WHAT THE TASK REQUIRES
Below is a listing. Set down exactly the lines from the one containing "Eylül 2018 (713, 2013)" through the one containing "Haziran 2025 (718, 619)", both ends included, and leave out the rest.
::: DATA IN THIS EXERCISE
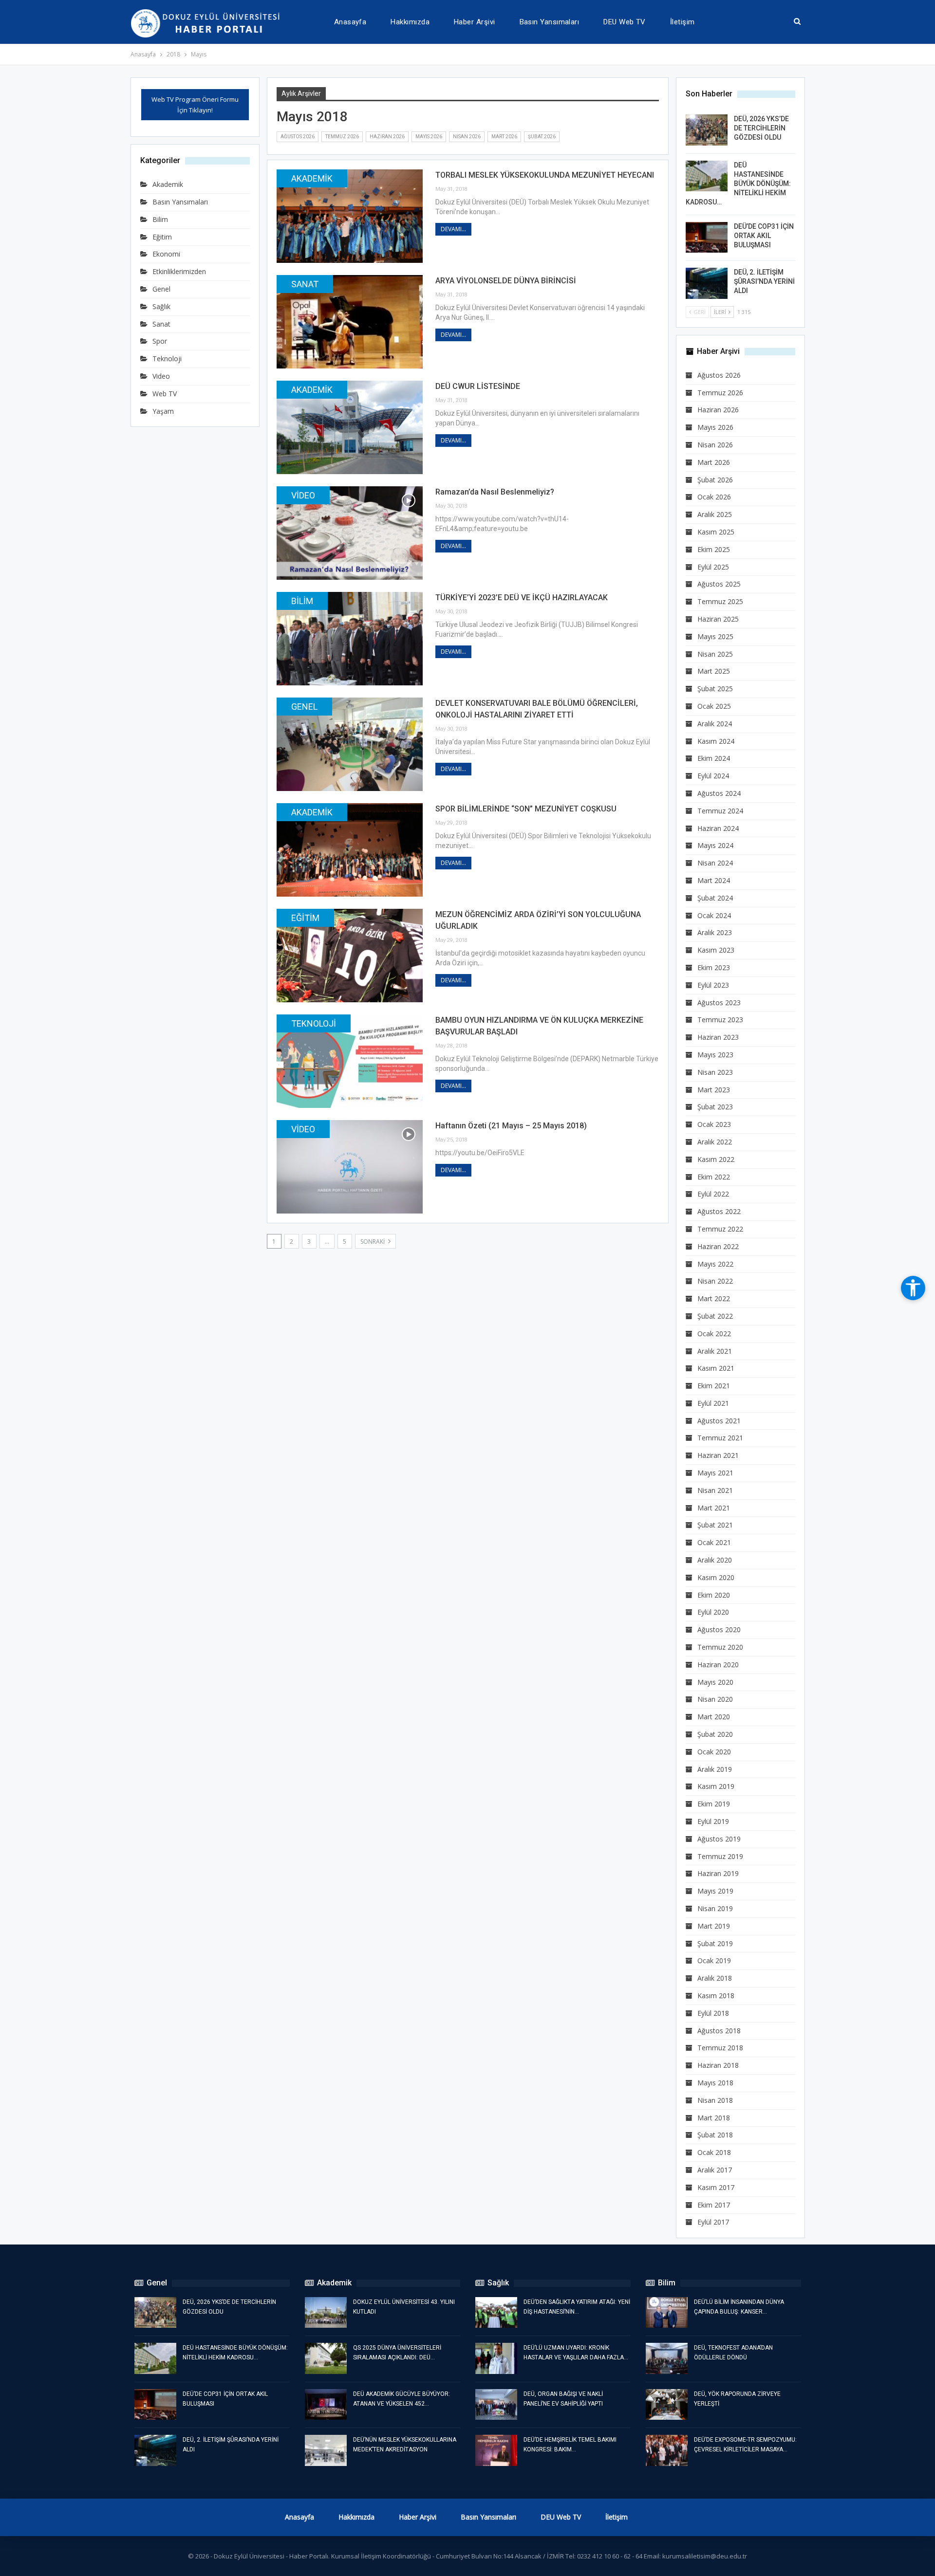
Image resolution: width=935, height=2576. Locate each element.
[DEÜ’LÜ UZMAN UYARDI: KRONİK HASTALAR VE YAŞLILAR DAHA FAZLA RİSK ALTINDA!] (496, 2358)
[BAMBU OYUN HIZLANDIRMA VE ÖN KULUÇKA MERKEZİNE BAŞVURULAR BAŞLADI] (350, 1061)
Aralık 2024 (714, 723)
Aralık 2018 (714, 1978)
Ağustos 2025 (719, 584)
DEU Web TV (624, 22)
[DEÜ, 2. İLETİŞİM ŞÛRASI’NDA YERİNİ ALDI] (707, 283)
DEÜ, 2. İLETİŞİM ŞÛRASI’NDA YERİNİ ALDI (764, 281)
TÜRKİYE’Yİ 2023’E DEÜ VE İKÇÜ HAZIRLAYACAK (521, 597)
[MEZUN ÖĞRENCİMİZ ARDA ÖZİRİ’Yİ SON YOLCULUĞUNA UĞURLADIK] (350, 955)
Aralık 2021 (714, 1351)
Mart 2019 (713, 1926)
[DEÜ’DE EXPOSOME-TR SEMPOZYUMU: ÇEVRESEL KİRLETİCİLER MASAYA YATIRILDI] (667, 2450)
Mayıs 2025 (715, 636)
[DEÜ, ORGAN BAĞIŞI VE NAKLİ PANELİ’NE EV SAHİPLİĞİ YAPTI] (496, 2404)
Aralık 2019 (714, 1769)
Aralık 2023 (714, 932)
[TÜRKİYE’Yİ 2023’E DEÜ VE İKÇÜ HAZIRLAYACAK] (350, 638)
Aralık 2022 (714, 1141)
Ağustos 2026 (297, 136)
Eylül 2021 (713, 1403)
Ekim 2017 (713, 2204)
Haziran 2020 (718, 1664)
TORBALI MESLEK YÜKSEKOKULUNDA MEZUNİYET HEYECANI (544, 175)
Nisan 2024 (715, 862)
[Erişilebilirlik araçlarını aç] (913, 1288)
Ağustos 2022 (719, 1211)
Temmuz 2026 (342, 136)
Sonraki (373, 1241)
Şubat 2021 (715, 1524)
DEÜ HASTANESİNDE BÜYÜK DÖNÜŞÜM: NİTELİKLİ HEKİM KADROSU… (738, 183)
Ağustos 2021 (719, 1420)
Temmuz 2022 (720, 1228)
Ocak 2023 (714, 1124)
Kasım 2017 (715, 2187)
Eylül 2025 (713, 566)
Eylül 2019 (713, 1821)
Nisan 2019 (715, 1908)
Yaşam (163, 411)
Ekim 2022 (713, 1176)
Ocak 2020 (714, 1751)
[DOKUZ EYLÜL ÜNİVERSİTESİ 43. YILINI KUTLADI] (326, 2312)
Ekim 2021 (713, 1385)
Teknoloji (313, 1023)
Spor (159, 341)
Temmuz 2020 (720, 1647)
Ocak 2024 (714, 915)
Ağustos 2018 (719, 2030)
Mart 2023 (713, 1089)
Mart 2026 (504, 136)
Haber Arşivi (474, 22)
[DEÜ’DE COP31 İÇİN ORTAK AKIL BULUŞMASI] (707, 237)
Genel (304, 706)
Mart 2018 (713, 2117)
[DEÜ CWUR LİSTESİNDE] (350, 427)
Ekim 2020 (713, 1595)
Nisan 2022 (715, 1281)
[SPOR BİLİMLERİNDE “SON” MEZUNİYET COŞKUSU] (350, 850)
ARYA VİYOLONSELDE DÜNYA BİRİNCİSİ (505, 280)
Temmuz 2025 (720, 601)
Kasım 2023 (715, 950)
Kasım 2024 (715, 741)
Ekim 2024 (713, 758)
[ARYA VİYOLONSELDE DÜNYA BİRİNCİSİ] (350, 321)
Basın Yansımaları (550, 22)
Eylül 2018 (713, 2013)
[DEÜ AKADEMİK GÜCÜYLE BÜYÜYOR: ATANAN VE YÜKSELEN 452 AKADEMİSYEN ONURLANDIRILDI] (326, 2404)
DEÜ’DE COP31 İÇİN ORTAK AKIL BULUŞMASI (764, 235)
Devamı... (453, 229)
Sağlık (161, 306)
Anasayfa (350, 22)
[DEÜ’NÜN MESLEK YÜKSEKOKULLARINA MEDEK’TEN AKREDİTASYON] (326, 2450)
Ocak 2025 (714, 706)
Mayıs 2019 (715, 1890)
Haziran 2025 (718, 619)
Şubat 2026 (542, 136)
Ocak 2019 (714, 1960)
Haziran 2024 (718, 828)
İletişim (682, 22)
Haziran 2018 (718, 2065)
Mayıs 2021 (715, 1472)
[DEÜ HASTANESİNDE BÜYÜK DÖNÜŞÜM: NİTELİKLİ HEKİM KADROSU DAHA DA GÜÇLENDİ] (707, 176)
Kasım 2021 (715, 1368)
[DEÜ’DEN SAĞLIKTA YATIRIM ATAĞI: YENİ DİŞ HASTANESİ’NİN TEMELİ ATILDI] (496, 2312)
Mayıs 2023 (715, 1054)
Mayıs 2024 (715, 845)
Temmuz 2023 (720, 1019)
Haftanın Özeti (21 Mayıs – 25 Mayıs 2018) (511, 1125)
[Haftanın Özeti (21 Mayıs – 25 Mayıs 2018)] (350, 1167)
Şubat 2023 (715, 1106)
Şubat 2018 (715, 2134)
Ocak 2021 (714, 1542)
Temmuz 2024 (720, 810)
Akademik (312, 178)
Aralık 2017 (714, 2169)
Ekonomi (166, 253)
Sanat (304, 284)
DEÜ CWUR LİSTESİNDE (477, 386)
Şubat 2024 (715, 897)
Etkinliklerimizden (179, 271)
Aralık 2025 (714, 514)
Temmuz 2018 (720, 2047)
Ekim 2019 (713, 1803)
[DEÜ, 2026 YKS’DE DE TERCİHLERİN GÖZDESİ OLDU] (707, 130)
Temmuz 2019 (720, 1856)
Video (303, 495)
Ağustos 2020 (719, 1629)
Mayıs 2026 (428, 136)
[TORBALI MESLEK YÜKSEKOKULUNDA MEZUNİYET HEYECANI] (350, 216)
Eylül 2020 (713, 1612)
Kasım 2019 (715, 1786)
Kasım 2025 (715, 531)
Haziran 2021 (718, 1455)
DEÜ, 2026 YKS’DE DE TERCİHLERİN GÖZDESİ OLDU (761, 128)
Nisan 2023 (715, 1072)
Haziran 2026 (387, 136)
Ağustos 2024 (719, 793)
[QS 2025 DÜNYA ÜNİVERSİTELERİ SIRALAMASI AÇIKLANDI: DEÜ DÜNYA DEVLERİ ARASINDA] (326, 2358)
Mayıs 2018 (715, 2082)
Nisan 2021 (715, 1490)
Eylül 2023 (713, 985)
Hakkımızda (410, 22)
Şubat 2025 (715, 688)
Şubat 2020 (715, 1734)
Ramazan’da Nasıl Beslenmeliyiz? (494, 492)
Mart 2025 (713, 671)
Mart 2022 (713, 1298)
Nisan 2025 (715, 654)
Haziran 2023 (718, 1037)
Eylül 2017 (713, 2221)
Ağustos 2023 (719, 1002)
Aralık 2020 (714, 1559)
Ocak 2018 (714, 2152)
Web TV (164, 393)
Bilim (302, 601)
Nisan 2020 (715, 1699)
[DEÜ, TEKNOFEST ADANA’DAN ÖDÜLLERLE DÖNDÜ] (667, 2358)
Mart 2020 (713, 1716)
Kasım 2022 (715, 1159)
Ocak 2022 (714, 1333)
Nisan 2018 (715, 2100)
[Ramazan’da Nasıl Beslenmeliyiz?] (350, 533)
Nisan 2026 (467, 136)
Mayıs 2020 (715, 1682)
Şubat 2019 (715, 1943)
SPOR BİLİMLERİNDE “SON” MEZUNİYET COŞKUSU (526, 808)
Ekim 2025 (713, 549)
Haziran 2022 (718, 1246)
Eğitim (305, 918)
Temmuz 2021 (720, 1437)
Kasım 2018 (715, 1995)
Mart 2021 (713, 1507)
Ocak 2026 (714, 496)
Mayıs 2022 (715, 1264)
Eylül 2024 (713, 775)
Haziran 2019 (718, 1873)
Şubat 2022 (715, 1316)
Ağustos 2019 (719, 1838)
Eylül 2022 (713, 1193)
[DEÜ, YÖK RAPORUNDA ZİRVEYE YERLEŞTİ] (667, 2404)
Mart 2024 (713, 880)
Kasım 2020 (715, 1577)
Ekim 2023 (713, 967)
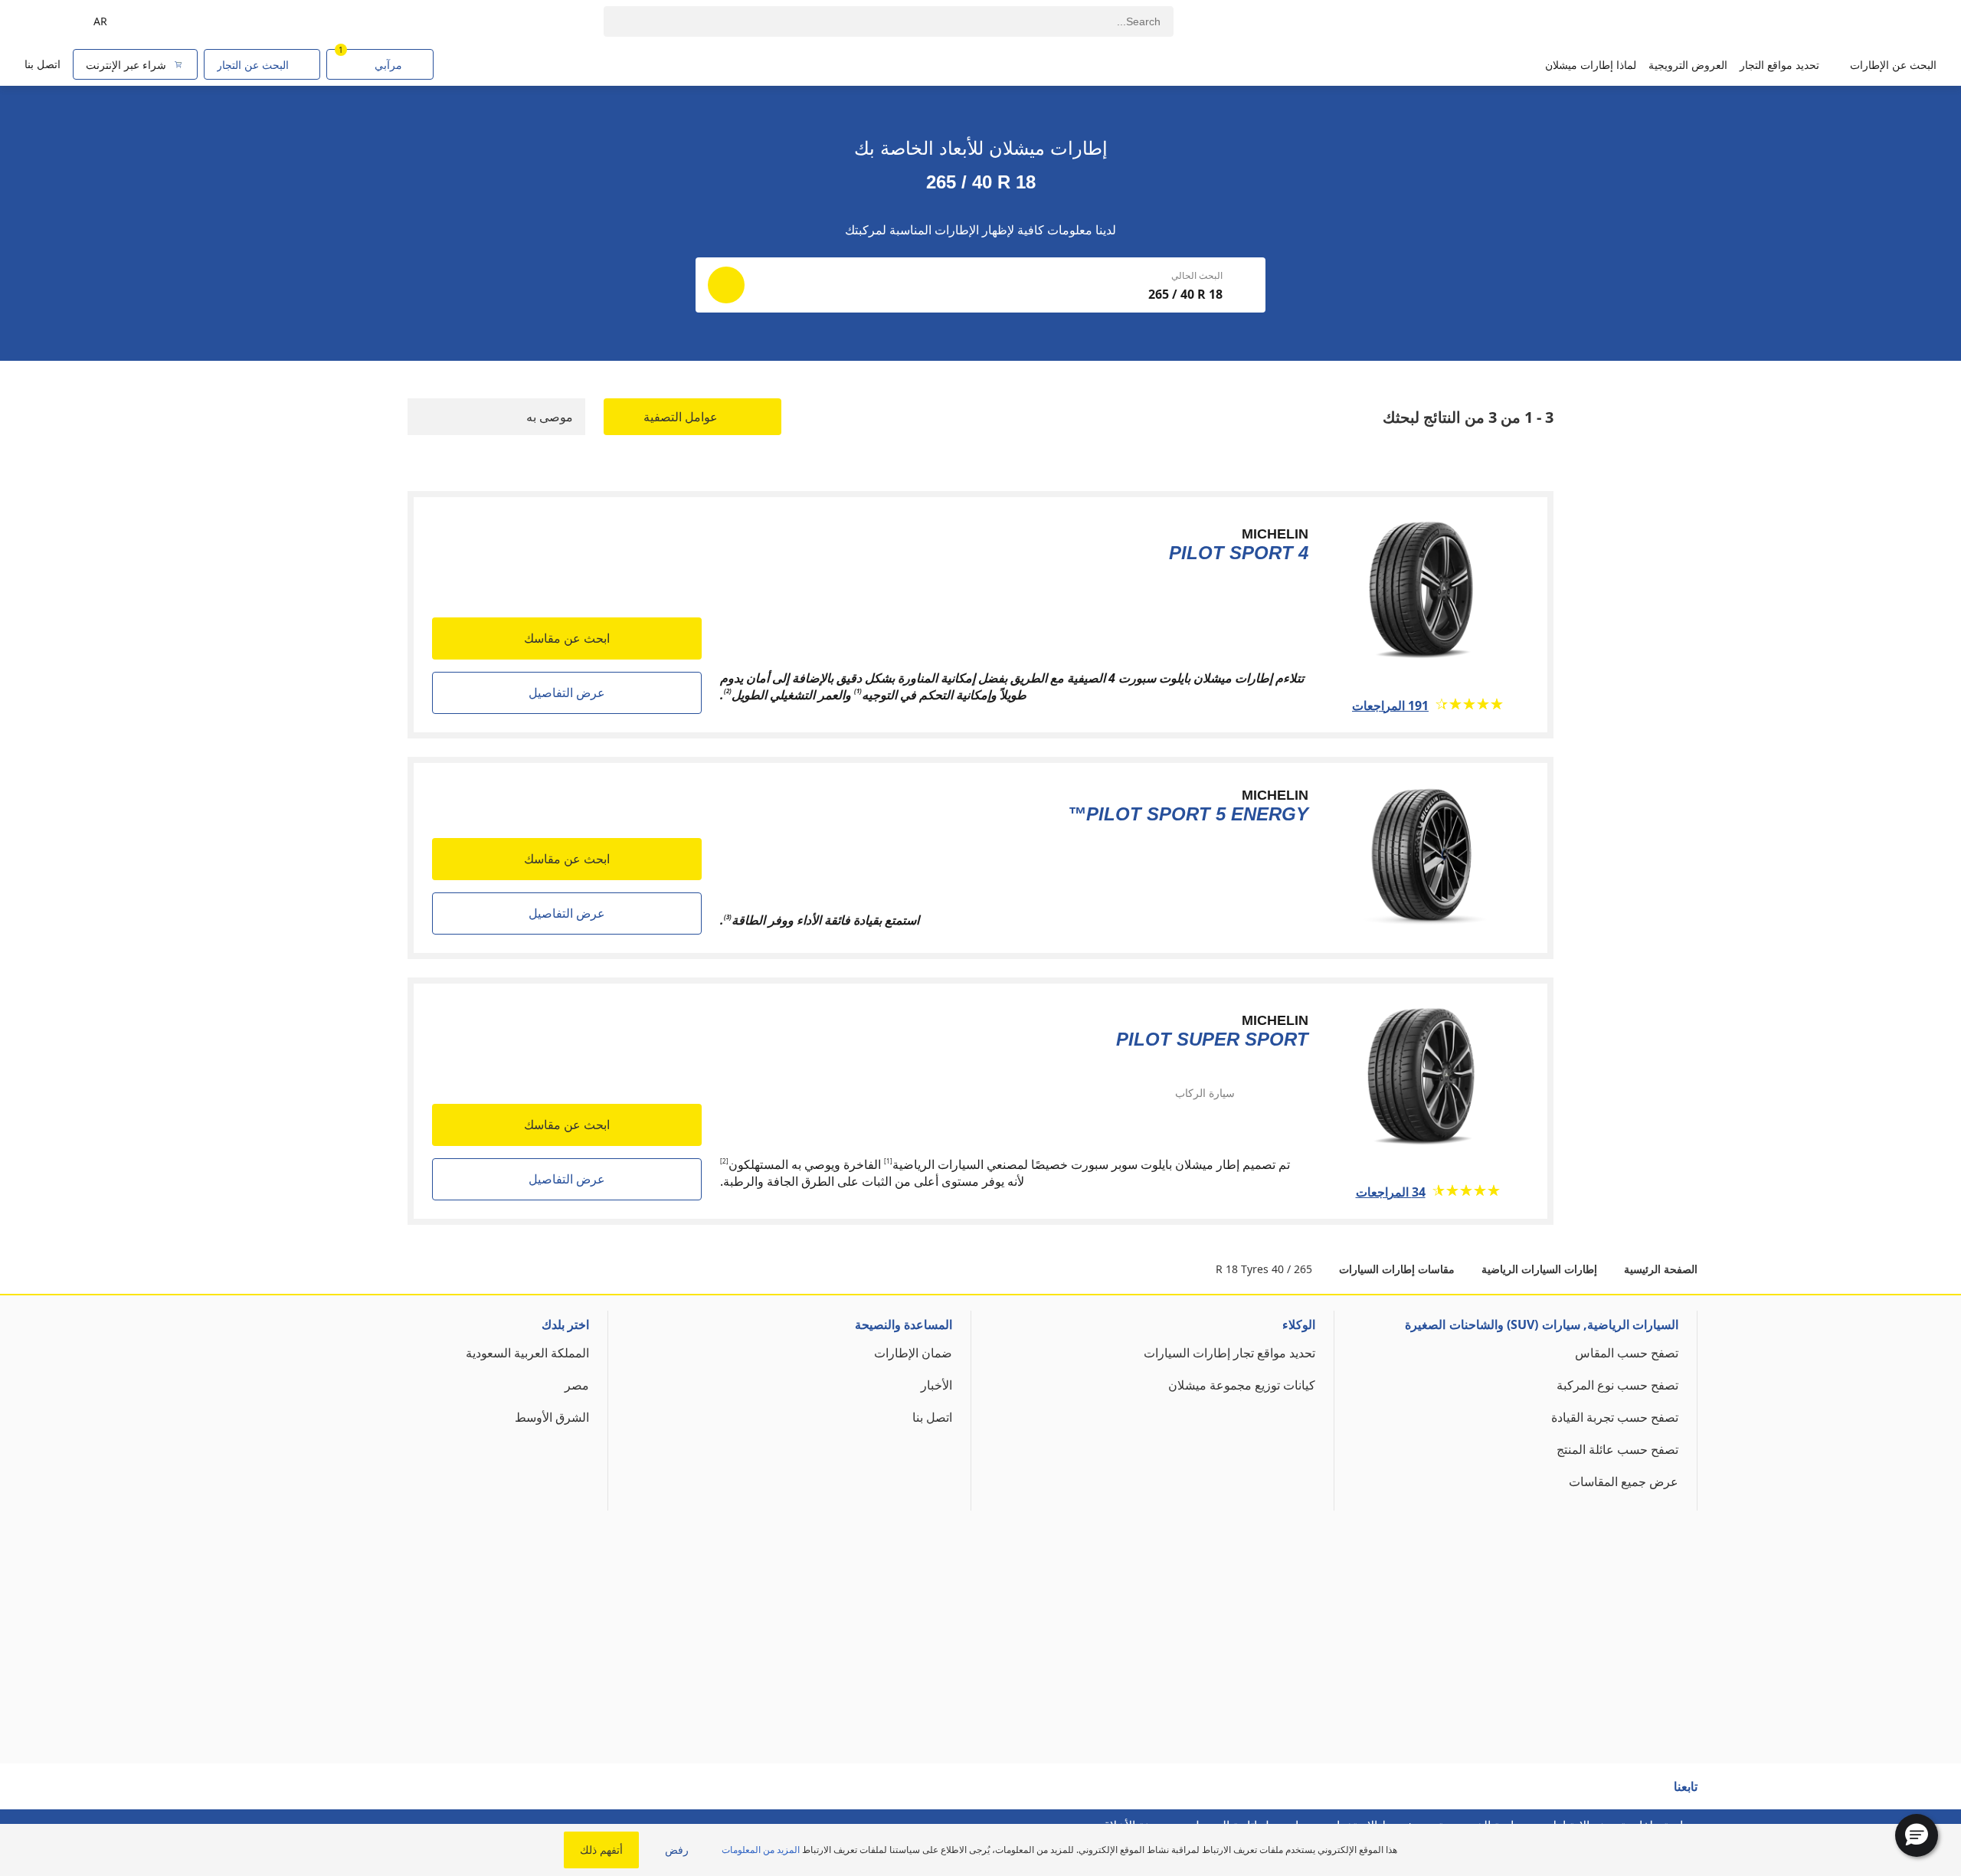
::::::
EXERCISE OUTPUT
Eylül 2018 (713, 2013)
[DEÜ AKADEMİK GÜCÜYLE BÜYÜYOR: ATANAN VE YÜKSELEN 452 AKADEMİSYEN ONURLANDIRILDI] (326, 2404)
DEÜ’DE COP31 İÇİN ORTAK AKIL BULUŞMASI (764, 235)
Devamı... (453, 229)
Sağlık (161, 306)
Anasayfa (350, 22)
[DEÜ’NÜN MESLEK YÜKSEKOKULLARINA MEDEK’TEN AKREDİTASYON] (326, 2450)
Ocak 2025 (714, 706)
Mayıs 2019 (715, 1890)
Haziran 2025 (718, 619)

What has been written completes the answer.